═════ Data supplied ═════

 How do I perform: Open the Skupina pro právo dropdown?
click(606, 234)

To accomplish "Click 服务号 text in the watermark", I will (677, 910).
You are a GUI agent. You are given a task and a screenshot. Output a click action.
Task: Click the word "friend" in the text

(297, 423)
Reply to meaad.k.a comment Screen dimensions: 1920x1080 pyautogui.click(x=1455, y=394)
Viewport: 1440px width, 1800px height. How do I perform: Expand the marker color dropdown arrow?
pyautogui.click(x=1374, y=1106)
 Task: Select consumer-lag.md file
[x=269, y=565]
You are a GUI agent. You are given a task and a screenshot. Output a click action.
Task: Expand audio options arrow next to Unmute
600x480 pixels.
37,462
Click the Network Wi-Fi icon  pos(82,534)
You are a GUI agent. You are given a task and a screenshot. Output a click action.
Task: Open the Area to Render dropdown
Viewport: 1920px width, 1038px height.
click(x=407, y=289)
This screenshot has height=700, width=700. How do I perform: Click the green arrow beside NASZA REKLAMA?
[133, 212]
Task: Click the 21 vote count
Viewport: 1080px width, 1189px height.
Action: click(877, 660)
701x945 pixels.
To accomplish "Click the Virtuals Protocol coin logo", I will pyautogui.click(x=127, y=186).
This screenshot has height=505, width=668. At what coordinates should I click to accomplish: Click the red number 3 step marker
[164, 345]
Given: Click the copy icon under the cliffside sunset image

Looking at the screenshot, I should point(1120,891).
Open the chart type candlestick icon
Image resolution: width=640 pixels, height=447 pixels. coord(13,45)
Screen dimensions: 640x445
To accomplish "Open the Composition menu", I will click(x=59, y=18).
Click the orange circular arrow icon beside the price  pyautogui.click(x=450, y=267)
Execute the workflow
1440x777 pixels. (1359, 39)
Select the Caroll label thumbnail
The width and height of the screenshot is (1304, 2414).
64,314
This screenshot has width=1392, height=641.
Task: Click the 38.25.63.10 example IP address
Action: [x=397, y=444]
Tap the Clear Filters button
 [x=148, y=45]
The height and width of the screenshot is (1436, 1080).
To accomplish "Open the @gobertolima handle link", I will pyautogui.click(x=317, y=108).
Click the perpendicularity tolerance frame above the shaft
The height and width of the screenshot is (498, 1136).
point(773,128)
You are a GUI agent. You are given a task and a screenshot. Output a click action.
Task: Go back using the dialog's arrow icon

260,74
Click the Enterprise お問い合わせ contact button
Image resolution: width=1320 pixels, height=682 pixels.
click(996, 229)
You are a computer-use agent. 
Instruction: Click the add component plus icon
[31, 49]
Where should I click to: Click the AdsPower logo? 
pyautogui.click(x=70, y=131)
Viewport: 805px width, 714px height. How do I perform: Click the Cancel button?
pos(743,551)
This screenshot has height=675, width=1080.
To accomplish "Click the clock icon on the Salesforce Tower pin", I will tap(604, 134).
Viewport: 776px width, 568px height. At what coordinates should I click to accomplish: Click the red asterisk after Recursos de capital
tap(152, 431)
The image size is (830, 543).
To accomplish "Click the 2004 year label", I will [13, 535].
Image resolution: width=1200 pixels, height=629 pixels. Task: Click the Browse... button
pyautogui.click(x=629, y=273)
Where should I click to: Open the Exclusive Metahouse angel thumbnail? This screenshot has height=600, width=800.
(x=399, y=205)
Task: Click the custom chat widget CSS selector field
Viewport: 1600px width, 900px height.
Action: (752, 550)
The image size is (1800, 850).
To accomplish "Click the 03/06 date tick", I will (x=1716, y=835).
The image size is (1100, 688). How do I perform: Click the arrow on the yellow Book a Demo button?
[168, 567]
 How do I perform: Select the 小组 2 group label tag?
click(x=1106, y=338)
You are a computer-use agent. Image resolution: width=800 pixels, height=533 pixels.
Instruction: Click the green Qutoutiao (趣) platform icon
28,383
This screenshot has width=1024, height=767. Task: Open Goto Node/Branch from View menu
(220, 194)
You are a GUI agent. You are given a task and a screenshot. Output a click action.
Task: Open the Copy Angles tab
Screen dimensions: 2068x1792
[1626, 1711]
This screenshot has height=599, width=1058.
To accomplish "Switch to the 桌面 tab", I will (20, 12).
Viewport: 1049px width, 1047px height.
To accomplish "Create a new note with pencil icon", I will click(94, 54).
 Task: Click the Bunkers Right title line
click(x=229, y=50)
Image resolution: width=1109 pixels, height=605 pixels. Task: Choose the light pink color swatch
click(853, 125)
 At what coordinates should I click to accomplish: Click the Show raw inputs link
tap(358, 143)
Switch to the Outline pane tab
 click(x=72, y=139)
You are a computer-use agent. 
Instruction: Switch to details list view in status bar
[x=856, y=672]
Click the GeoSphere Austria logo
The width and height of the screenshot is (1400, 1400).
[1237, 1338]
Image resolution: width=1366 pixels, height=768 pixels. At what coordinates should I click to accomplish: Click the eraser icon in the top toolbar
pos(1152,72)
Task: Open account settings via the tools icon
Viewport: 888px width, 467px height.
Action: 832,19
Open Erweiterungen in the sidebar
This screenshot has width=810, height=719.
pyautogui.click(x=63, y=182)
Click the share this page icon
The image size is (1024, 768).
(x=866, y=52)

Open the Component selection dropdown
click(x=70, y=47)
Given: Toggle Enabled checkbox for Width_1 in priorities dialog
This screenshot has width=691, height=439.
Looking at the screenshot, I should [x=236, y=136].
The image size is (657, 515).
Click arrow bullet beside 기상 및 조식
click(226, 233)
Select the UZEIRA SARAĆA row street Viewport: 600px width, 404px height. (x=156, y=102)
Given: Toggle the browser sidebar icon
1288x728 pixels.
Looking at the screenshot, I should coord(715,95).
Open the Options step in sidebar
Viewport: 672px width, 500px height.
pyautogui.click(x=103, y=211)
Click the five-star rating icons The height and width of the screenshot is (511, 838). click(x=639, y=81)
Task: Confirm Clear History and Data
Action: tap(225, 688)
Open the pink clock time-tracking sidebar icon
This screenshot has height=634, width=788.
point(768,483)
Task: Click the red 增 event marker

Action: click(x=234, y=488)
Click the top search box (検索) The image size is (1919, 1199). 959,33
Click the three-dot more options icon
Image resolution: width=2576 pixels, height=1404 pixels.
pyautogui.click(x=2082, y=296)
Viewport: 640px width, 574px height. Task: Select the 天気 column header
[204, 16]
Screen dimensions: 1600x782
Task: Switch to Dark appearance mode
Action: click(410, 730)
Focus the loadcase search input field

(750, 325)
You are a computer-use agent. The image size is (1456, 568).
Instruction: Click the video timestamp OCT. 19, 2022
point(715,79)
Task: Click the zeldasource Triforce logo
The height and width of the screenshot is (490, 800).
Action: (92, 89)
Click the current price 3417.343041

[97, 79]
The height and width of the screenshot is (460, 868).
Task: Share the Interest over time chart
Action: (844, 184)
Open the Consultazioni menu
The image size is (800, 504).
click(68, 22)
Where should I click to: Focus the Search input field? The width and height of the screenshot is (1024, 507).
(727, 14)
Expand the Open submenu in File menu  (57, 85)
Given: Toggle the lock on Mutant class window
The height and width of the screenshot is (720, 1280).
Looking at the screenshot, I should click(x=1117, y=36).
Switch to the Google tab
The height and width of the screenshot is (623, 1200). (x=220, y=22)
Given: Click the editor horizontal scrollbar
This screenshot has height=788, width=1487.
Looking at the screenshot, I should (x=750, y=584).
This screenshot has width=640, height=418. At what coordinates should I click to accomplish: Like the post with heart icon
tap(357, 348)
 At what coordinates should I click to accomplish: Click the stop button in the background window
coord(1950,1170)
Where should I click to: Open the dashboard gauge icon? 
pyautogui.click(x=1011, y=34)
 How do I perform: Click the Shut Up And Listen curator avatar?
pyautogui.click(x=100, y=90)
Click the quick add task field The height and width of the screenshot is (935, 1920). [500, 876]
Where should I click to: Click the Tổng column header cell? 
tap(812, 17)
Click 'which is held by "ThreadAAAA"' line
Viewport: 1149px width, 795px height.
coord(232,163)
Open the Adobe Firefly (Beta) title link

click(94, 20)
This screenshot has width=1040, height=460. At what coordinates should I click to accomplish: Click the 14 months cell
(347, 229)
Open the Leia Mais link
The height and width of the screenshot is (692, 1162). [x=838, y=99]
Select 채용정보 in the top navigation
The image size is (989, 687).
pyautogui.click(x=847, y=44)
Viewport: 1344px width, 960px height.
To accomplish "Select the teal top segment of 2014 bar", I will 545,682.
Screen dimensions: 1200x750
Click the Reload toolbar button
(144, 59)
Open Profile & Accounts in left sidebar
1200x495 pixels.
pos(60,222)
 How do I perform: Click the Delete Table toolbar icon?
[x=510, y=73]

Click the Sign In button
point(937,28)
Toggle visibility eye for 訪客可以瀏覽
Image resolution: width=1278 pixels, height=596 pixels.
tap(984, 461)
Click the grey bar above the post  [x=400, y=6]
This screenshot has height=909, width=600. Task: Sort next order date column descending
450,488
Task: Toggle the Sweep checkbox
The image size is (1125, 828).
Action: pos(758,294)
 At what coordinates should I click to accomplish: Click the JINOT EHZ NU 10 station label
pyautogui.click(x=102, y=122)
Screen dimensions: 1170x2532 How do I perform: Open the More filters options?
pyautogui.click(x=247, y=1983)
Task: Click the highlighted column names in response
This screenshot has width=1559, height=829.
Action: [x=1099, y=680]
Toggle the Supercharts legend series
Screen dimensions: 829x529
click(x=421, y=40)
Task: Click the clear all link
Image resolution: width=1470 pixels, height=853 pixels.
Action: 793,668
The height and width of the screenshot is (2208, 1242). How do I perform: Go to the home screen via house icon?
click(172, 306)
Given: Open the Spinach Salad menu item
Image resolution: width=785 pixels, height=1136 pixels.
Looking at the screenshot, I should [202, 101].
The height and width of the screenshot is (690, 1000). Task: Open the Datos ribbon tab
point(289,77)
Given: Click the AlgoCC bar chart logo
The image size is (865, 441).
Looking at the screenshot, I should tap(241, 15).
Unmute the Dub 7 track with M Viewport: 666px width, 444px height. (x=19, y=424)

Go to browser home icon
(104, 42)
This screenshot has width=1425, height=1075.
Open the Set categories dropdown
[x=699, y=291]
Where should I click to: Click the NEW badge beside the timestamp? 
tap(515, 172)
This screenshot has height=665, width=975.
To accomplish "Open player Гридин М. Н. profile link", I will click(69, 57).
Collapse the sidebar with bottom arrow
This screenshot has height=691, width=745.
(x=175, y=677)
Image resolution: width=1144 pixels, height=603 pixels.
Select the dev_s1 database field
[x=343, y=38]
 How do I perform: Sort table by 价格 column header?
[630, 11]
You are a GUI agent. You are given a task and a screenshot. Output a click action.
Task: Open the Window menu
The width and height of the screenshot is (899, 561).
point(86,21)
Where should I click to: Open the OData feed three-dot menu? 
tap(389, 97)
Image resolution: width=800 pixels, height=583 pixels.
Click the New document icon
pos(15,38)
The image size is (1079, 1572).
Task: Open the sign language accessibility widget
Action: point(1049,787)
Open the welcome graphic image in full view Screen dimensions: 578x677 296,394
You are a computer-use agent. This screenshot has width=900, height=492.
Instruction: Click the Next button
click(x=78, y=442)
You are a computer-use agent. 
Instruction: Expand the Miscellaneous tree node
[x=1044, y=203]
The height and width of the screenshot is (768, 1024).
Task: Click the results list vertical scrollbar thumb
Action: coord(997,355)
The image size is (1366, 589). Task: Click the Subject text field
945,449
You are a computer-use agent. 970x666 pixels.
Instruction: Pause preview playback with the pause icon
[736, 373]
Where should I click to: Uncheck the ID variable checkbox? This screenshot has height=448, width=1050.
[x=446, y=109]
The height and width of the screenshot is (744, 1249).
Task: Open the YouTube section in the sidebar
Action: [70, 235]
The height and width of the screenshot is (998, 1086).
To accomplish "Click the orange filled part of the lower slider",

═════

> [Task instructions]:
Every line in the records above that contains the word "computer" should be copied out.

> [Answer to this problem]:
You are a computer-use agent. 
You are a computer-use agent. Image resolution: width=800 pixels, height=533 pixels.
You are a computer-use agent. 
You are a computer-use agent. The image size is (1456, 568).
You are a computer-use agent. This screenshot has width=900, height=492.
You are a computer-use agent. 
You are a computer-use agent. 970x666 pixels.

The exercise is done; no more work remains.